How we ended up with OpenAPI
This is a story about how we transformed the product development process from the traditional Code First approach in building API, generating the API from the code, to the Design First method, so the code is built from a document, based on the OpenAPI 3.0 Schema.
TL;DR
For a long time, we were working with an unstructured WebSocket API of our design, but realized it was impossible to keep it that way and switched to the OpenAPI 3.0 (ex Swagger) Specification. During the migration, it became clear that a crucial part of this migration was moving the API Schema to a separate repository. The gist of the changes was not to get a machine-readable description of the API, but to introduce a software-validated and encoded format of the technical specification at the product design stage.
Experiment with a single data tree
6 years ago our video streaming software lived with an admin panel in AngularJS, chaotically downloading the settings and runtime data from the server, somehow pasting and displaying them.
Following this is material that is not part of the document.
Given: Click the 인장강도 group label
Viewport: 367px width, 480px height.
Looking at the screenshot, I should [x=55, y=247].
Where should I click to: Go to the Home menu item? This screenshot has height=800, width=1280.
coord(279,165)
Since our AngularJS code quickly turned into a mess, we started to plan the migration to React. We decided to test the concept of a rendering tree structure in React.
There was no widespread use of Redux yet, and even today we prefer to avoid (stay away from) it.
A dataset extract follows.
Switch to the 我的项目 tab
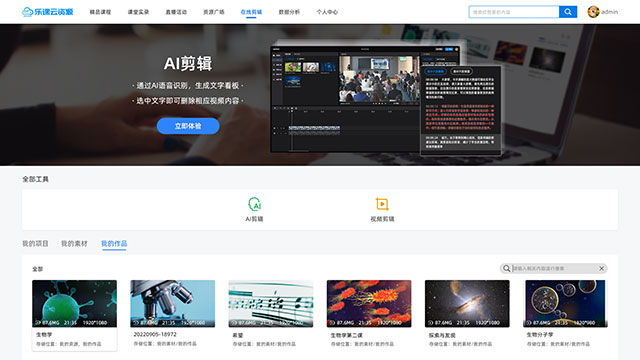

The idea is quite simple: React is based on a fixed data state. In React, it is possible to distinct components that encapsulate different behavior, such as receiving the data and displaying it and moving the data up the component tree. Developing the idea, we can make a root the only point of the data update. It contains a component that receives the data from the server and displays it. The data comes as a single tree and is then rendered as a whole.
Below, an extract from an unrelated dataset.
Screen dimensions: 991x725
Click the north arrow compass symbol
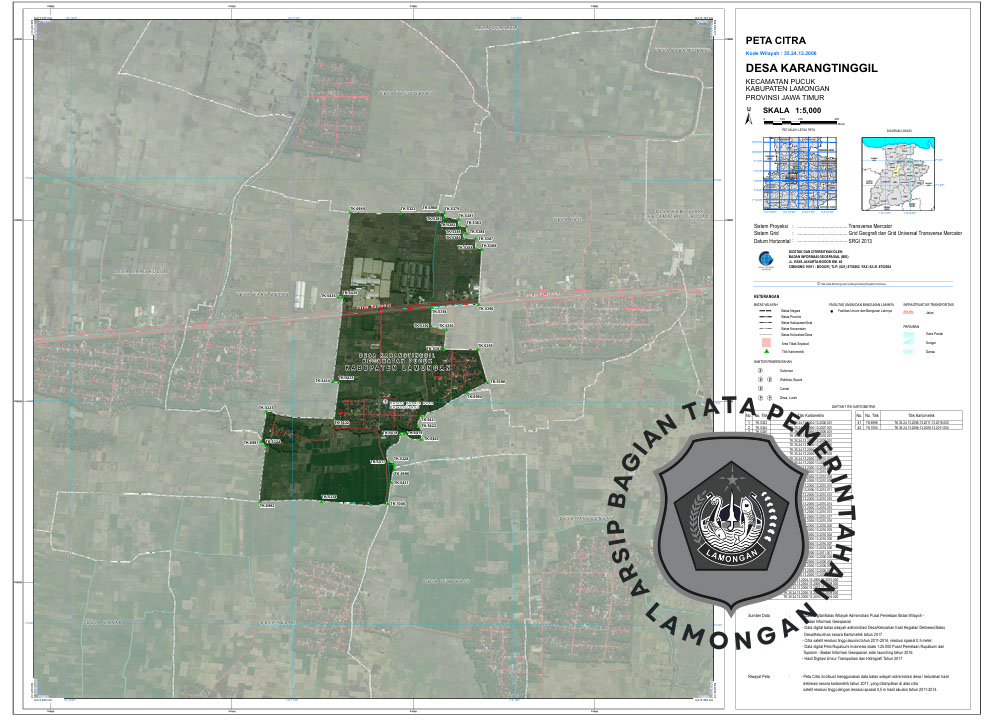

The results of the first experiment showed that updating the streams’ data in the Admin UI once per second (to display the current values of bit rate, number of clients, etc.) requires traffic up to 50 Mbps, which is madness. However, we decided not to abandon this idea but to work out the kinks.
This is how the delta protocol was born, which we used for a long time.
The main point of the approach is as follows: to return the information about the modification of an object, it is enough to send a partial object with modified fields only. If it is a nested object, mini-delta objects with partial hierarchy are sent. Sounds easy, especially when we moved from arrays to objects in data transferring.
For example, we changed the collection of streams from an array to an object where the stream names are the keys. It is a piece of cake when the data has natural primary keys but challenging when there are none. Also, we decided to update the array-like data entirely without any partial updates.
The server sends the delta changes, or a change made to the initial data, to the admin panel over a WebSocket connection, thus, giving a client a clear picture.
The same delta protocol is used to transmit the updated data from the Admin UI to the server, i. e. only the modified data is sent. A data tree allows you to make a single request for a large number of various changes.
Let’s have a look at another case. While one user might be editing the configuration in the Admin UI, another may already have saved the same changes. So when the first is about to submit the changes, the Save button may disappear, and the proposed changes will be lost. This scenario is implemented easily with the help of two functions of the delta protocol: apply changes and calculate changes.
Although, when there are 1 000 or more streams on the server, the amount of data, dumped into the admin panel, becomes excessive and, consequently, consumes lots of CPU resources. It was a long-standing issue of Flussonic Admin UI that customers complained about and it was complicated to solve with that approach.
But more importantly, we missed the opportunity to design a consistent and standardized public API for our clients. We will discuss it in further detail below.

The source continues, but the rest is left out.